* Records for this task:

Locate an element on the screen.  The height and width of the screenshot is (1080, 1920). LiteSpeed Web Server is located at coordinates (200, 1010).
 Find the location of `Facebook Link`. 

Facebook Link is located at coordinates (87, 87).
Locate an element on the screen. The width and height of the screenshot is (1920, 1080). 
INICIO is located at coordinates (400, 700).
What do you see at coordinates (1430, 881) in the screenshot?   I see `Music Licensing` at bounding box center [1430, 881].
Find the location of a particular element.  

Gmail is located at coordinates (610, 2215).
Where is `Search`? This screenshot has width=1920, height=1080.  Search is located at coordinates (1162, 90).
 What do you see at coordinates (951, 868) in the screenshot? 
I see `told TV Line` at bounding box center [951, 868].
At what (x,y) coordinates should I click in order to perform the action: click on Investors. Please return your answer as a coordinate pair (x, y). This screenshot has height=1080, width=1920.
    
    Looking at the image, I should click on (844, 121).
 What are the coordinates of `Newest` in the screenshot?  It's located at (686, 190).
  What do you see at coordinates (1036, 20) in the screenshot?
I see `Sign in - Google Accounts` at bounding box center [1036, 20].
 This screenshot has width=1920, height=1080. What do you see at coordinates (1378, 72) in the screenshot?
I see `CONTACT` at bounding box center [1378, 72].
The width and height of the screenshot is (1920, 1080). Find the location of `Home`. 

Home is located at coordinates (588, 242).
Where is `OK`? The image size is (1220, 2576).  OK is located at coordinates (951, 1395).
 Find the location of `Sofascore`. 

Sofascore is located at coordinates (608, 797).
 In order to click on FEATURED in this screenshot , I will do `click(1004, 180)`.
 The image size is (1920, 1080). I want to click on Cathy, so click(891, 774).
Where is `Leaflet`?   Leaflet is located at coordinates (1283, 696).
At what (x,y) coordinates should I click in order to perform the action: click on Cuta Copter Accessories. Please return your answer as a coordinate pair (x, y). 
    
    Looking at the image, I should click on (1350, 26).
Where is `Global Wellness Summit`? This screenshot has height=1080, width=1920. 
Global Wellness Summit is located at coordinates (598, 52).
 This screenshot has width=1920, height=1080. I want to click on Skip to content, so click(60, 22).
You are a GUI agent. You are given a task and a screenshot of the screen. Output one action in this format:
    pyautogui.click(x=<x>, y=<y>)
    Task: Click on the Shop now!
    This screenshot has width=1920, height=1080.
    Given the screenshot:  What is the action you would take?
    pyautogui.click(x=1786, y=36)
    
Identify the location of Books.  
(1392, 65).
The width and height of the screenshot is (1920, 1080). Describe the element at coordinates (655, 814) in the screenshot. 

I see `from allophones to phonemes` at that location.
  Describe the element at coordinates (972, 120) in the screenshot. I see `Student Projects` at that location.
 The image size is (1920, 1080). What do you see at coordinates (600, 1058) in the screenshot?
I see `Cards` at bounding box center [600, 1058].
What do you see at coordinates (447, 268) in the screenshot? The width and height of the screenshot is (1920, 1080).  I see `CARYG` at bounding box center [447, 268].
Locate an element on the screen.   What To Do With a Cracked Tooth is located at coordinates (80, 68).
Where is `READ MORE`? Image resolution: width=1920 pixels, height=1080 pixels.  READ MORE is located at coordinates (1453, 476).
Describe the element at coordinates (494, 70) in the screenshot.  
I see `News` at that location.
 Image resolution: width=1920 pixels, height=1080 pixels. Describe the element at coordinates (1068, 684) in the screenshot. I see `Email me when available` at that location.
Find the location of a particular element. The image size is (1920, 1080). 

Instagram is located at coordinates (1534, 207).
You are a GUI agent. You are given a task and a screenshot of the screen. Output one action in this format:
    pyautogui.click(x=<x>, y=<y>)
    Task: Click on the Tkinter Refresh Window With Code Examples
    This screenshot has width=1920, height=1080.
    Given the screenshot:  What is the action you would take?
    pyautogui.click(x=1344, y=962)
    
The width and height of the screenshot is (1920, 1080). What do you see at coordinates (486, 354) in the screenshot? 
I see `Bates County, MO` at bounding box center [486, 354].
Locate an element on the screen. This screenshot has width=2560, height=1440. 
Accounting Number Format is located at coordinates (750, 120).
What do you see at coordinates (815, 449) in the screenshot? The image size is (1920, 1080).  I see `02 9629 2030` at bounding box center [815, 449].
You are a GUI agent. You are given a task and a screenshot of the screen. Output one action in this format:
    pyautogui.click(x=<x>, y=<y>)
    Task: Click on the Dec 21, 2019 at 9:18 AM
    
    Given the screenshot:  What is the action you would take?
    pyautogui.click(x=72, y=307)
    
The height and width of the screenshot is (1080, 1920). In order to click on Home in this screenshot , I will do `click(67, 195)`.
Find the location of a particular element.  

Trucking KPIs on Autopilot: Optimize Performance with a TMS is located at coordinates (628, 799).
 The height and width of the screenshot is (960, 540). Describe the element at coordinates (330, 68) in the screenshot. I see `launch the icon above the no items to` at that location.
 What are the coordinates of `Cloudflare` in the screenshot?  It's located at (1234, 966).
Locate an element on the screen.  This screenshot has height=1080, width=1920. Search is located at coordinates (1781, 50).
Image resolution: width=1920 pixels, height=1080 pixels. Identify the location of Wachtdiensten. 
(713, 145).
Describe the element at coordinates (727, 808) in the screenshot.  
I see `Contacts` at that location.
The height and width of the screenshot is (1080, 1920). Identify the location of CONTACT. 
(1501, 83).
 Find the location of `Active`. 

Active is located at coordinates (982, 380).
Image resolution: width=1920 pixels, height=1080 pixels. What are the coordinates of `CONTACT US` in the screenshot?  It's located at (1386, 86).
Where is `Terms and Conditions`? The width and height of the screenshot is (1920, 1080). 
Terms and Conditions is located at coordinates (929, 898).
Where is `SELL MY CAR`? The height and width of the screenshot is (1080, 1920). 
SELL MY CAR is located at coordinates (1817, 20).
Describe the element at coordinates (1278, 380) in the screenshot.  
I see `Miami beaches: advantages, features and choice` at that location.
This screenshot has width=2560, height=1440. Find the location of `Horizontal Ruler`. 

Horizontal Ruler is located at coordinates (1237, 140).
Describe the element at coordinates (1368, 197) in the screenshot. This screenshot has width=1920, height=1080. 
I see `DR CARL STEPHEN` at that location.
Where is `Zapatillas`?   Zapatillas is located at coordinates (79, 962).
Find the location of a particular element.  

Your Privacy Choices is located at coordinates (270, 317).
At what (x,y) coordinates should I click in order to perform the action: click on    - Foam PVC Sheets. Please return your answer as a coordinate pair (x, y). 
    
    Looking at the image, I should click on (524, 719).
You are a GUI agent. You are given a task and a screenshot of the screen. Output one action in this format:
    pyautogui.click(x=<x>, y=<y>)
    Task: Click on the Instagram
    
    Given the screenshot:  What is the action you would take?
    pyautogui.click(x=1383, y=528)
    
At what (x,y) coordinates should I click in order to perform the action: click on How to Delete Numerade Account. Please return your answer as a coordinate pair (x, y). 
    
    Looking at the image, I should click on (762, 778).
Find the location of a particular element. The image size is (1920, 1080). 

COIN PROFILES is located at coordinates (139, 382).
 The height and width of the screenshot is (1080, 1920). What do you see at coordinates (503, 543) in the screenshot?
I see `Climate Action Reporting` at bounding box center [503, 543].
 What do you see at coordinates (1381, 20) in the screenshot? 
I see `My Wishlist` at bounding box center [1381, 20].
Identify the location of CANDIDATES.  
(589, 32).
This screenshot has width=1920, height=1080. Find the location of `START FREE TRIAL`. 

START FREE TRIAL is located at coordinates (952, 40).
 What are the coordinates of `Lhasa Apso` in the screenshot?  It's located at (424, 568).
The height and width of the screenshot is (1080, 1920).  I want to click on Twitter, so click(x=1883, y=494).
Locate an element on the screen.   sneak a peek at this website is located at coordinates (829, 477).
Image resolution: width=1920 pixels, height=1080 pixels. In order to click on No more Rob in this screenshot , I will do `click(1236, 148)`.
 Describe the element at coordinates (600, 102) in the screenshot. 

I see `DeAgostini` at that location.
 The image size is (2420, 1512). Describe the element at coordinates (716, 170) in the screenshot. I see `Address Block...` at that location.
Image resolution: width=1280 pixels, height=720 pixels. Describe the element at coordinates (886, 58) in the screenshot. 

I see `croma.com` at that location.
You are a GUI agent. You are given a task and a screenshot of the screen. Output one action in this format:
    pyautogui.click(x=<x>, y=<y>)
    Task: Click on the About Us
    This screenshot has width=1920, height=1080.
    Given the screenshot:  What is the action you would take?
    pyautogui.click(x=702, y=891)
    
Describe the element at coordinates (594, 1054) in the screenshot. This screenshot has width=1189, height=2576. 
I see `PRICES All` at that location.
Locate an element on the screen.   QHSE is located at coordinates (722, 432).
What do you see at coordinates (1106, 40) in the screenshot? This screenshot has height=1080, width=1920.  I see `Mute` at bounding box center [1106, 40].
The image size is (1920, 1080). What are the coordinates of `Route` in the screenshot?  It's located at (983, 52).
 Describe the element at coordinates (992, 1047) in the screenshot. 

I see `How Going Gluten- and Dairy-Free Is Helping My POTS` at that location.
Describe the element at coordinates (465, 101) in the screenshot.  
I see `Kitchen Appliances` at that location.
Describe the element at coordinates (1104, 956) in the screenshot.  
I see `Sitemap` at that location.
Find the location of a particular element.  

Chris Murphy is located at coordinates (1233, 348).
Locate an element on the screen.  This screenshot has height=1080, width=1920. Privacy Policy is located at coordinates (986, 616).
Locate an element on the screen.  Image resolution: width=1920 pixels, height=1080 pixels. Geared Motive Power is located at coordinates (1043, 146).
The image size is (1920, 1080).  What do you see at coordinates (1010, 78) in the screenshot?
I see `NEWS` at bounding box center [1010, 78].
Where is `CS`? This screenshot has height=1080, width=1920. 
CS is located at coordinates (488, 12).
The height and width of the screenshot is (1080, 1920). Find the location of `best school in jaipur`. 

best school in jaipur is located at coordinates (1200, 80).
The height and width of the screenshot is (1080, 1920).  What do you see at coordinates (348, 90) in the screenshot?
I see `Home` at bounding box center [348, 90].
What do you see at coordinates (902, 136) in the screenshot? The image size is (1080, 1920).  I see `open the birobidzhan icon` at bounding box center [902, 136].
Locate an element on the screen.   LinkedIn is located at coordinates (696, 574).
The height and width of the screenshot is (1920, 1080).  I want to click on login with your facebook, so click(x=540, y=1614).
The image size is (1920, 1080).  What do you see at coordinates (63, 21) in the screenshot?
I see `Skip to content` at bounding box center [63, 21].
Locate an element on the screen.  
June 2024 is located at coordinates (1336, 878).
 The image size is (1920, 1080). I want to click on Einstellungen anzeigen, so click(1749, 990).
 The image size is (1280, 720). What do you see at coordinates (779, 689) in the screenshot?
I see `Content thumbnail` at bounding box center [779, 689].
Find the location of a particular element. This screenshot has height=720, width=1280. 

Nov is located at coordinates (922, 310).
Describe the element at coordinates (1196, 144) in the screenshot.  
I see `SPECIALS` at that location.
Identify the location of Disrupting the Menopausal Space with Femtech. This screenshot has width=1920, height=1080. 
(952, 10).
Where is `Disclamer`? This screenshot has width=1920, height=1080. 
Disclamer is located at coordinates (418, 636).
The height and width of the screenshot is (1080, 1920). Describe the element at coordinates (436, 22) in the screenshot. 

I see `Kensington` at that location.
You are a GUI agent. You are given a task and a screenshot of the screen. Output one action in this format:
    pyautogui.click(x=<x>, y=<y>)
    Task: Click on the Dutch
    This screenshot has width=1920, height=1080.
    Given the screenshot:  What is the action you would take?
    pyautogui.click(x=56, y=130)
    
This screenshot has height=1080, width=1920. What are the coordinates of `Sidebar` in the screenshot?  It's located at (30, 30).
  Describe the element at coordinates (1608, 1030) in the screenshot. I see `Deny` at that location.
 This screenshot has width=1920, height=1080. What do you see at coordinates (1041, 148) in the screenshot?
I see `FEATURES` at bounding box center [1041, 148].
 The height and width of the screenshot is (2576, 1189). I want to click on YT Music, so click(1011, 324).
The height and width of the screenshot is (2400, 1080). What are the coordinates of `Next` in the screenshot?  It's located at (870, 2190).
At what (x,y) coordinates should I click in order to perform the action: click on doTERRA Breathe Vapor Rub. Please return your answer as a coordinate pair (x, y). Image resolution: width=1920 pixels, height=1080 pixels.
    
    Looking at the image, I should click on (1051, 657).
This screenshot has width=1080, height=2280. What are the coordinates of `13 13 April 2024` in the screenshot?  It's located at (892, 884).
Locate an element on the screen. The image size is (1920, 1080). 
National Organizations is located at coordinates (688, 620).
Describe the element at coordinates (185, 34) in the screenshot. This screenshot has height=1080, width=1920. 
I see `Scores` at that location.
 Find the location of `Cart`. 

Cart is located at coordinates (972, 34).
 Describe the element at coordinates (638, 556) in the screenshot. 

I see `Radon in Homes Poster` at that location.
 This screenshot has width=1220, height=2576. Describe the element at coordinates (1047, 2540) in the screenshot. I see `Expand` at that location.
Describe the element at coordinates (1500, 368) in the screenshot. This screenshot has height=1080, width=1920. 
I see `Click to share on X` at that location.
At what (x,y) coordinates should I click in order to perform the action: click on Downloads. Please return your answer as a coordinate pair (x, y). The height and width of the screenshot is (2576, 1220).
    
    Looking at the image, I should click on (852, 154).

* Exercise goal: Return, without any changes, the lines of the listing above from the line that contains "Describe the element at coordinates (1500, 368)" through the line that contains "to share on".

* Answer to the exercise:
Describe the element at coordinates (1500, 368) in the screenshot. This screenshot has height=1080, width=1920. 
I see `Click to share on X` at that location.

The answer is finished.